[Data extracted from a collection]

****

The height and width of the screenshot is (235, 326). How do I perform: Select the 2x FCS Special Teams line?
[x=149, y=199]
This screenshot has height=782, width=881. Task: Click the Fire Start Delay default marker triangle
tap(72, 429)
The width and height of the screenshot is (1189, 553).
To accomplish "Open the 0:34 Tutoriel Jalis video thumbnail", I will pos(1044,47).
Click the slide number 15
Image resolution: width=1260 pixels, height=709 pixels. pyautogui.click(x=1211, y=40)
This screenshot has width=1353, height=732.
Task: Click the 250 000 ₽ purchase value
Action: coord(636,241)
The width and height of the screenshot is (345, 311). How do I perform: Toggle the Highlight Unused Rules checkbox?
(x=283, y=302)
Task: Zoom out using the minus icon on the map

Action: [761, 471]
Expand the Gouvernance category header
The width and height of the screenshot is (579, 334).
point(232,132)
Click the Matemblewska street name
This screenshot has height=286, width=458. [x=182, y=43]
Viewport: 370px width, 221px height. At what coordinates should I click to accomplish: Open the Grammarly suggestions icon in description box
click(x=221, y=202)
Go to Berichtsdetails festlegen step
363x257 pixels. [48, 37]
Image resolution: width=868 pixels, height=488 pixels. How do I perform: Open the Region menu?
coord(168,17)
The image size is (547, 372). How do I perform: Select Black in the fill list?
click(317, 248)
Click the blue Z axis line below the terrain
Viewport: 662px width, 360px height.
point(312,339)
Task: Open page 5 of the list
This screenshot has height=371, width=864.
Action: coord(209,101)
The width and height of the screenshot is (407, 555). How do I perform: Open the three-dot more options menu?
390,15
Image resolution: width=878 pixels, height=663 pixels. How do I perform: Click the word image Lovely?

****

Work required: Would you transcribe the data above exactly as it stands?

Answer to this problem:
The height and width of the screenshot is (235, 326). How do I perform: Select the 2x FCS Special Teams line?
[x=149, y=199]
This screenshot has height=782, width=881. Task: Click the Fire Start Delay default marker triangle
tap(72, 429)
The width and height of the screenshot is (1189, 553).
To accomplish "Open the 0:34 Tutoriel Jalis video thumbnail", I will pos(1044,47).
Click the slide number 15
Image resolution: width=1260 pixels, height=709 pixels. pyautogui.click(x=1211, y=40)
This screenshot has width=1353, height=732.
Task: Click the 250 000 ₽ purchase value
Action: coord(636,241)
The width and height of the screenshot is (345, 311). How do I perform: Toggle the Highlight Unused Rules checkbox?
(x=283, y=302)
Task: Zoom out using the minus icon on the map

Action: [761, 471]
Expand the Gouvernance category header
The width and height of the screenshot is (579, 334).
point(232,132)
Click the Matemblewska street name
This screenshot has height=286, width=458. [x=182, y=43]
Viewport: 370px width, 221px height. At what coordinates should I click to accomplish: Open the Grammarly suggestions icon in description box
click(x=221, y=202)
Go to Berichtsdetails festlegen step
363x257 pixels. [48, 37]
Image resolution: width=868 pixels, height=488 pixels. How do I perform: Open the Region menu?
coord(168,17)
The image size is (547, 372). How do I perform: Select Black in the fill list?
click(317, 248)
Click the blue Z axis line below the terrain
Viewport: 662px width, 360px height.
point(312,339)
Task: Open page 5 of the list
This screenshot has height=371, width=864.
Action: coord(209,101)
The width and height of the screenshot is (407, 555). How do I perform: Open the three-dot more options menu?
390,15
Image resolution: width=878 pixels, height=663 pixels. How do I perform: Click the word image Lovely?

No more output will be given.